The task: In the lines starting at "You are a GUI" and ending at "Girls Brunch at S's", swap "Brunch" for "Lunch". Write out only those lines again, with nothing else changed.

Data supplied:

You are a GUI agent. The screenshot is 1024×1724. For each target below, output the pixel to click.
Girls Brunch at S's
==
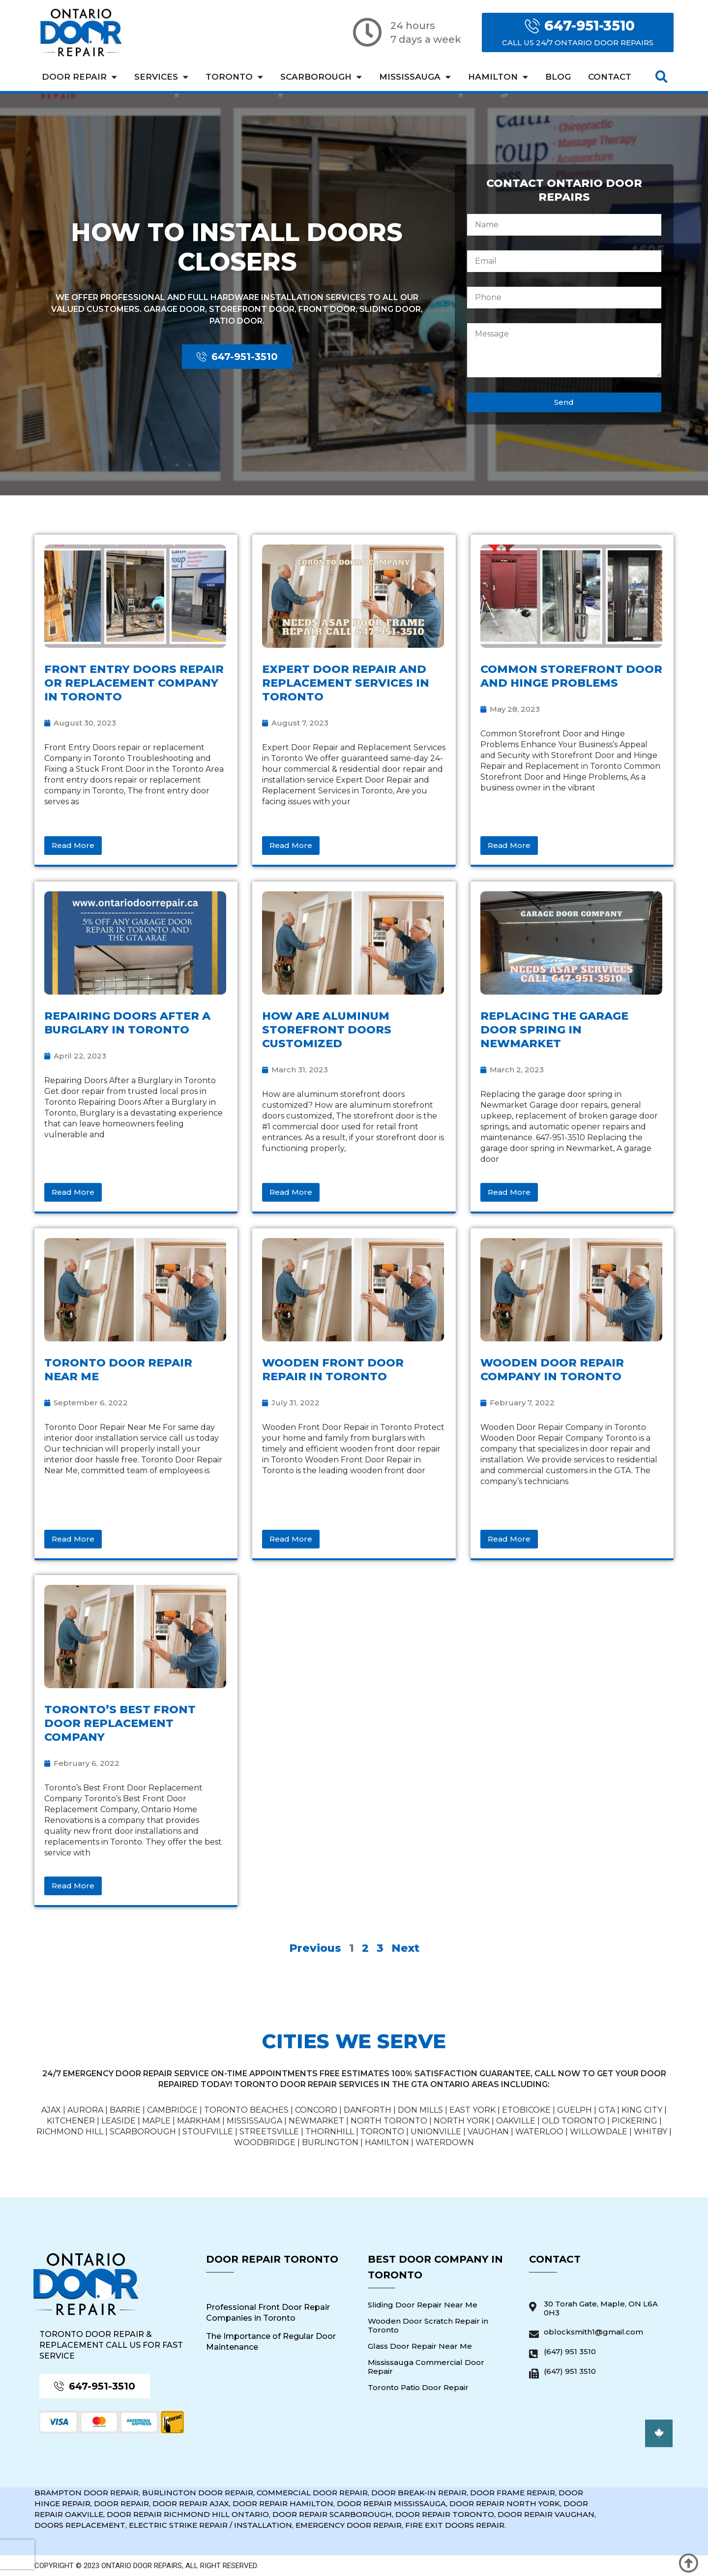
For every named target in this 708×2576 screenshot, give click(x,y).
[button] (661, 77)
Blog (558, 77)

Response to the exercise:
You are a GUI agent. The screenshot is 1024×1724. For each target below, output the pixel to click.
Girls Lunch at S's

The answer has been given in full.